In 2008, there were a total of 3,471,985 jobs in Maryland. The average annual income was $48,164 in 2008, up from $46,922 the previous year. The unemployment rate in Maryland was 7.0% in 2009, which has grown by 2.6% since the previous year. About 31.4% of Maryland residents have college degrees, which is higher than the national average.

The top industries in Maryland include engineering services, radio broadcasting communications equipment manufacturing, and photofinishing. Notable tourist attractions include the Dorfman Museum Figures Inc, the Baltimore Civil War Museum, and the Maryland Art Place Inc.

CITIES WITH Industrial Production Manager OPPORTUNITIES IN Maryland


JOB DESCRIPTION: Industrial Production Manager

Industrial Production Manager video from the State of New Jersey Dept. of Labor and Workforce Development

In general, industrial production managers plan, direct, or coordinate the work activities and resources necessary for manufacturing products in accordance with cost, quality, and quantity specifications.

Every day, industrial production managers are expected to be able to think through problems and come up with general rules. They need to listen to and understand others in meetings. It is also important that they articulate ideas and problems.

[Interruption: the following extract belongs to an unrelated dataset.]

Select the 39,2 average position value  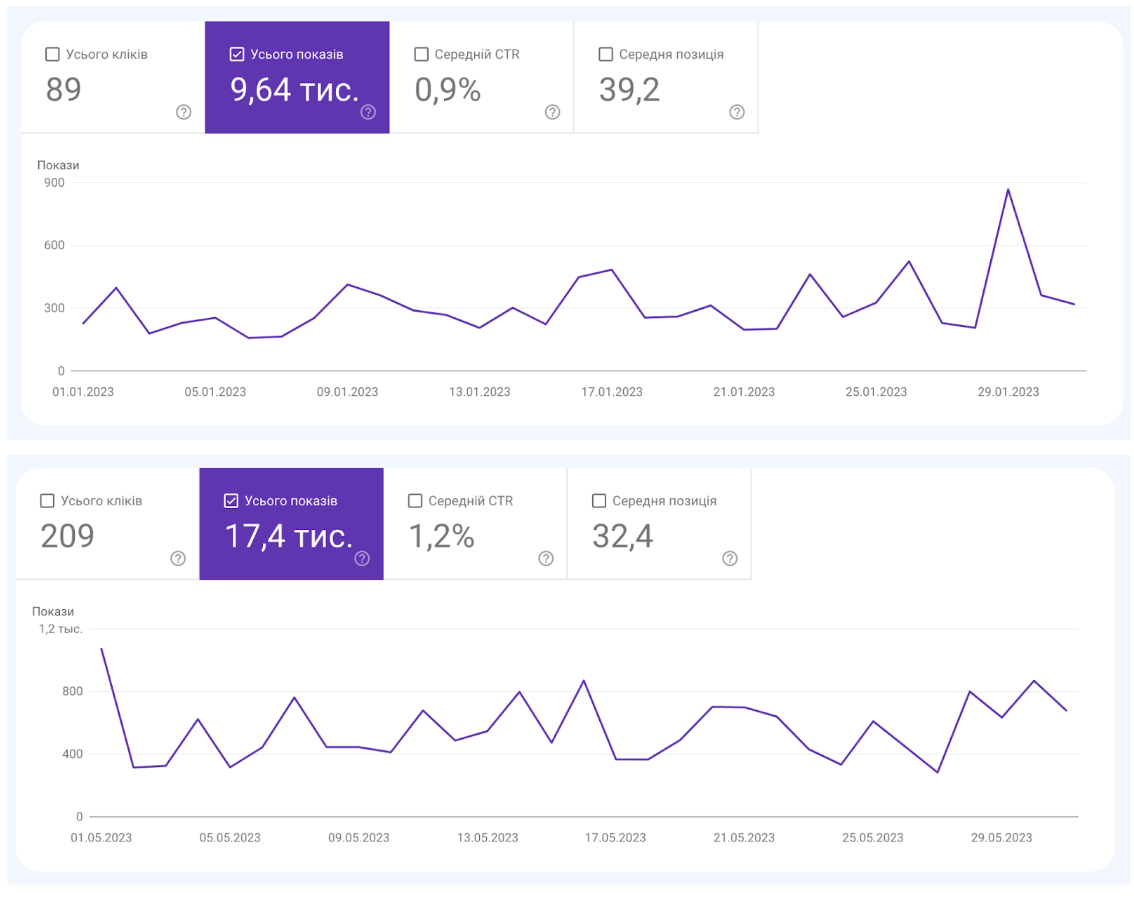pos(629,90)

Similar jobs with educational opportunities in Maryland include:

  • Chief Executive Officer. Determine and formulate policies and provide the overall direction of companies or private and public sector organizations within the guidelines set up by a board of directors or similar governing body. Plan, direct, or coordinate operational activities at the highest level of management with the help of subordinate executives and staff managers.
  • Crop and Livestock Manager. Direct and coordinate, through subordinate supervisory personnel, activities of workers engaged in agricultural crop production for corporations, cooperatives, or other owners.
  • Engineering Manager. Plan, direct, or coordinate activities in such fields as architecture and engineering or research and development in these fields.
  • Shipping Receiving Manager. Plan, direct, and coordinate the storage and distribution operations within an organization or the activities of organizations that are engaged in storing and distributing materials and products.

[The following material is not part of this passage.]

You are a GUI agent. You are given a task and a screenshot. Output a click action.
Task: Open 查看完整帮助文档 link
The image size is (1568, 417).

LOCATION INFORMATION: Maryland

Maryland
Maryland photo by Abhijit Tembhekar

Maryland has a population of 5,699,478, which has grown by 7.61% in the last 10 years. Nicknamed the "Old Line State," its capital is Annapolis, though its largest city is Baltimore. In 2008, there were a total of 3,471,985 jobs in Maryland. The average annual income was $48,164 in 2008, up from $46,922 the preceding year. The unemployment rate in Maryland was 7.0% in 2009, which has grown by 2.6% since the previous year. Roughly 31.4% of Maryland residents have college degrees, which is higher than the national average.

The top industries in Maryland include engineering services, radio broadcasting communications equipment manufacturing, and photofinishing. Notable tourist attractions include the Dorfman Museum Figures Inc, the Baltimore Civil War Museum, and the National Park Service.